StACKER, A TOOL FOR SYSTEMS LEVEL ANALYSIS OF BASE STACKING IN NUCLEOTIDE-RICH STRUCTURES

Nucleic acid macromolecules can undergo significant structural changes—often mediated by nucleotide modification or molecular interactions. These alterations can be critical to their function. An ongoing challenge is to develop useful tools to quantify system-wide changes in nucleic acid-rich structures. We introduce StACKER, a robust Python package for observing conformational changes in a nucleic acid structure through its pi-stacking of base rings. StACKER creates System Stacking Fingerprints (SSFs) which highlight the landscape of pi-stacking throughout a molecule and can be used to show widespread conformational adjustments. Additionally, StACKER’s Pairwise Stacking Fingerprint (PSF) can further characterize pi-stacking in a select residue pair, showing how the effects of localized residue changes spread through a nucleic acid system.
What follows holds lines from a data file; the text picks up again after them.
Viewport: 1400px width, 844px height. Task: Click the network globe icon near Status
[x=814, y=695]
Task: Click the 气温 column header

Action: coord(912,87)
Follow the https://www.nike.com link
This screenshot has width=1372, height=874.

We apply StACKER to molecular dynamics (MD) simulations of a subsystem of the ribosome to reveal that alternative codons at the ribosome A-site and 3’ adjacent +1 codon position induce allosteric structure changes in the decoding center neighborhood, leading to a toggle between two conformational states. Through previous analysis of ribosome profiling data, we link these states to an observed fast/slow translation phenotype (Sun et al. 2024). We benchmark StACKER alongside other lenses for observing allostery to demonstrate its use in assessing allosteric shifts and its relevance to future structure-to-function studies.